> **Problem details**
Repeat only the lines below from the one containing "Subscribe to KOREABOXINGGROUND channel" through the one containing "600x431 pixels.", inclusive, exactly as written.

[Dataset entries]

────────────────

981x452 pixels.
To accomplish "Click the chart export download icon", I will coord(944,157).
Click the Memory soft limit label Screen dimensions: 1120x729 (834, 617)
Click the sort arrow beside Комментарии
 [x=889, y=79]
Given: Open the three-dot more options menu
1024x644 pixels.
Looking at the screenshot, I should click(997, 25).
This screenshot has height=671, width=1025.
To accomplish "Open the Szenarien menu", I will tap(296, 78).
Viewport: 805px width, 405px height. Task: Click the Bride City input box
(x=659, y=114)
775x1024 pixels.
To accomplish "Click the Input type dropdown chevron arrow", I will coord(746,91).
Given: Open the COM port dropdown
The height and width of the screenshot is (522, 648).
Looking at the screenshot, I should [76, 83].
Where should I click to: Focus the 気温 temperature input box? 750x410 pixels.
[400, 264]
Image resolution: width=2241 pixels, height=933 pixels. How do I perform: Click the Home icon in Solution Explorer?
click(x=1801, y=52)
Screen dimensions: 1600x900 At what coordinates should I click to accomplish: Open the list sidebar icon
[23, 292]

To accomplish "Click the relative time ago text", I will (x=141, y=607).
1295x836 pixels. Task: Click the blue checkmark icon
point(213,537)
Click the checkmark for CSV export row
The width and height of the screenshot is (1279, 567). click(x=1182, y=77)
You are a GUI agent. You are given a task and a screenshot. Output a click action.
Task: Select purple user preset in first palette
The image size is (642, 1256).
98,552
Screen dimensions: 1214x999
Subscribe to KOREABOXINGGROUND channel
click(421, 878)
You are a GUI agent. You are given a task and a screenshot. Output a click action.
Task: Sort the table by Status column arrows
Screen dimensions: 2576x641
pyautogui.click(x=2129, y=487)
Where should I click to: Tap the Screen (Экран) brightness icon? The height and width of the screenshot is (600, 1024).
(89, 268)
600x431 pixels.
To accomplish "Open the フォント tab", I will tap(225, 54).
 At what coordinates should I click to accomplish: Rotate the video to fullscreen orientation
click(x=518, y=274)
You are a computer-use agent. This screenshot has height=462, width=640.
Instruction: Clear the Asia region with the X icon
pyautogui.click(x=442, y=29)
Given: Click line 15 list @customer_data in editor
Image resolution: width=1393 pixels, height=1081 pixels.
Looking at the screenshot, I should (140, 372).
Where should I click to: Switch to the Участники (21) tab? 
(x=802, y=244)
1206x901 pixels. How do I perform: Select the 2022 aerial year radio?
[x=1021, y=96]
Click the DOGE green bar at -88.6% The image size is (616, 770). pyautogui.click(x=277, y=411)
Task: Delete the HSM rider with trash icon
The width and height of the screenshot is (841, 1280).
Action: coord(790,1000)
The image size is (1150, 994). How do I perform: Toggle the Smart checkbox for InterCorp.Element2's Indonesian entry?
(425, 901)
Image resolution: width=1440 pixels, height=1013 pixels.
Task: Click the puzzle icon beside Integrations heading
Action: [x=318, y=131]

────────────────

> **Reply**
Subscribe to KOREABOXINGGROUND channel
click(421, 878)
You are a GUI agent. You are given a task and a screenshot. Output a click action.
Task: Sort the table by Status column arrows
Screen dimensions: 2576x641
pyautogui.click(x=2129, y=487)
Where should I click to: Tap the Screen (Экран) brightness icon? The height and width of the screenshot is (600, 1024).
(89, 268)
600x431 pixels.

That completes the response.